Expanding digital connectivity through satellite broadband in the 28 GHz band

This Plum paper considers the importance of the 28 GHz band (27.5-29.5 GHz) for satellite use in Asia Pacific. Next-generation high throughput satellite (HTS) systems are capable of delivering gigabit connectivity and the 28 GHz band is a key enabler to achieving this. For emerging Asian markets satellite deployments in the Ka-band can contribute to significant economic benefits through:

  • Broadband connectivity for unserved areas and communities,
  • Improvements in broadband service quality for underserved locations,
  • Wider choice of broadband and pricing options,
  • New applications and connectivity services for expanding market segments, such as land, aeronautical and maritime transport routes, through earth stations in motion (ESIM).

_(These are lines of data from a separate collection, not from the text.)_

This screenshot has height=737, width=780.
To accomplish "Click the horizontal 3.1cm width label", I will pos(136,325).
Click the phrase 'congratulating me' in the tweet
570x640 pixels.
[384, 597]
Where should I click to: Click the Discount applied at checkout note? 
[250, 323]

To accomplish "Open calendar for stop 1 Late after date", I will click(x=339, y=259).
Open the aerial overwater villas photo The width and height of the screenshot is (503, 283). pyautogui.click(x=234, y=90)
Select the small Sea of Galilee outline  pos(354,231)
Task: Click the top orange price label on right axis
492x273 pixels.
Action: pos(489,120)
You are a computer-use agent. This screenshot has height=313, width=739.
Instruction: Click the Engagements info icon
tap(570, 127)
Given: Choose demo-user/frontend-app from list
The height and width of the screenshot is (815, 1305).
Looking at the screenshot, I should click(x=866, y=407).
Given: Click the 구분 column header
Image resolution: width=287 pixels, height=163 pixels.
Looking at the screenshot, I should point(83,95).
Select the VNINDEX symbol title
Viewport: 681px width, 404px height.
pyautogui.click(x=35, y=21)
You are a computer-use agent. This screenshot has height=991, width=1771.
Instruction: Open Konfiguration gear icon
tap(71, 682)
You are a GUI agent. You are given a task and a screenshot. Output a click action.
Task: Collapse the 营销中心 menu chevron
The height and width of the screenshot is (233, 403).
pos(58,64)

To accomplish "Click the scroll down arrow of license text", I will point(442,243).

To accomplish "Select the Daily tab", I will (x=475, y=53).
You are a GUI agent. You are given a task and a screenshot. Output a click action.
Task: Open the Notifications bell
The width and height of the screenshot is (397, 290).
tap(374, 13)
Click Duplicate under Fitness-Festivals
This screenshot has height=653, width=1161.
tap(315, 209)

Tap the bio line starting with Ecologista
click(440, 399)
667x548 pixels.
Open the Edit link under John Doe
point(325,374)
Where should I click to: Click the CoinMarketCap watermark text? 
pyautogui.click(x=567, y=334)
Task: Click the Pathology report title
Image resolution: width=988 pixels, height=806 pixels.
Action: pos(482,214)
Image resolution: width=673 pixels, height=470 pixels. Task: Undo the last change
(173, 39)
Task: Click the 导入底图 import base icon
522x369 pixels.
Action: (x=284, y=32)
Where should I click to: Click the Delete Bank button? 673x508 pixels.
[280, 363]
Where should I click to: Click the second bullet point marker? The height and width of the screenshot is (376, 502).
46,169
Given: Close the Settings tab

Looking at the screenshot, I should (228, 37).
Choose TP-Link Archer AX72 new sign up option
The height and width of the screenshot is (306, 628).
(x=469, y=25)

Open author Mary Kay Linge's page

The provision of high-speed broadband connectivity via satellite to unserved regions in the Asia Pacific region can contribute up to US$121.5 billion in GDP growth per annum by 2030. The study also estimates the economic impacts for major Asia markets – India, Indonesia, Malaysia, Thailand and Viet Nam. For policymakers and regulators, it is important to carefully assess the requirements of satellite and IMT in deciding on the future allocation of the 28 GHz band. This will need to consider the level of broadband infrastructure, the needs of those in unserved and underserved regions, emerging satellite fixed and mobile applications in other industry sectors such as aeronautical and maritime, and the associated economic value and trade-offs involved.